'I don't know': Trump swears he has no idea how Sharpie alterations to Hurricane Dorian map happened
Hurricane (Photo: Screen capture)

President Donald Trump has a difficult time admitting that he is wrong. Meanwhile, he rails against the media for "fake news" and claims that he is the only one telling the truth. Trump tweeted over the weekend that Alabama was going to be hit by Hurricane Dorian, which prompted the National Weather Service to issue a correction that Trump was mixing up Alabama and Georgia.


Wednesday, however, Trump shared falsified information about the Hurricane Dorian track. The president displayed an old hurricane projection map that had been altered with a black Sharpie.

When a reporter asked about the alteration, Trump repeated he didn't know how that got drawn on the map.

"No, I just know that Alabama was in the original forecast," Trump said. "They thought it would get a piece of it. It was supposed to go -- actually we have a better map than that, which is going to be presented where we had many lines going directly, many models, each line being a model, and they would go directly through and in all cases Alabama if not lightly in some places pretty hard. Georgia, Alabama was a different route. They actually gave that 95 percent chance probability. Turns out that is not what happened, it made the right turn up the coast."

Trump maintained that Alabama was going to be hit very hard.

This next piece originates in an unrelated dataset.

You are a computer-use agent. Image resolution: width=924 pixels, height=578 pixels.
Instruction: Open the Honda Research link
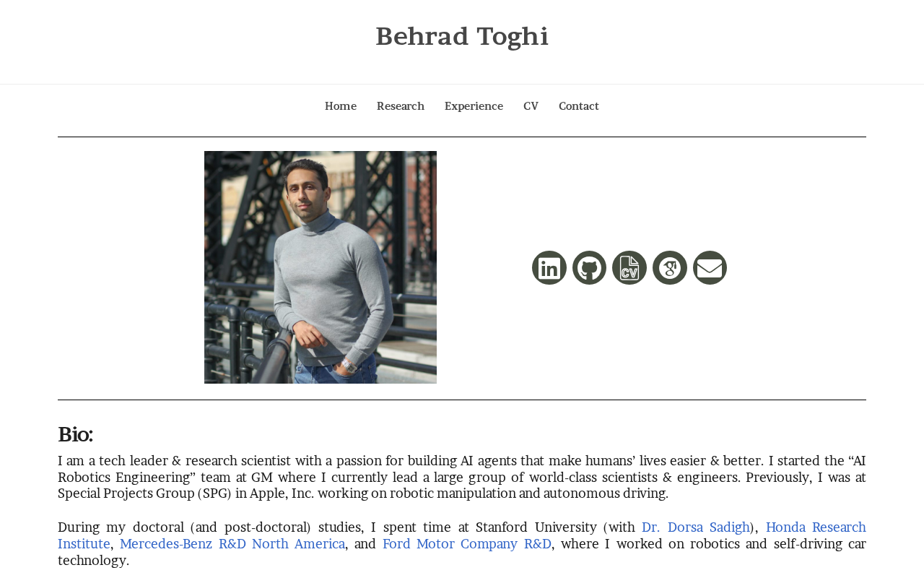coord(816,527)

"Georgia will be, possibly," Trump continued. "We're going to see. We're right at that point right now but I think Georgia will be in great shape. Everyone is going to be in great shape because we're going to take care of it regardless. But the original path was through Florida. That was probably three days -- I think that's three, four days old. The original path that most people thought it was going to be taking, as you know, was right through Florida where on the right would have been Georgia, Alabama, et cetera."

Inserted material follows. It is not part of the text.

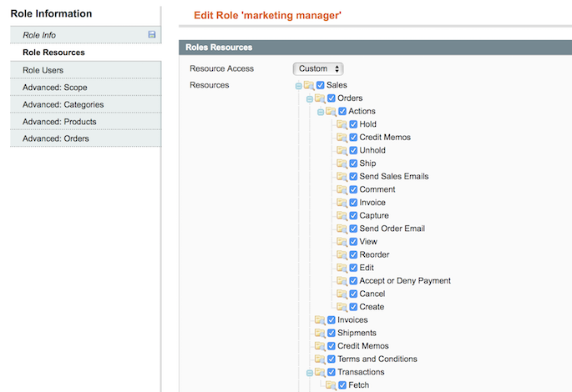Click the save icon beside Role Info

click(x=151, y=35)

"That map you showed us today, it looked like it almost had like a Sharpie on it," the reporter noted.

"I don't know. I don't know. I don't know," Trump repeated.

Trump has over 12,000 documented lies since he entered the White House, according to the Washington Post. He also uses a Sharpie to sign all documents. It's unclear if the president drew it on the map or a staffer did to help the president save face.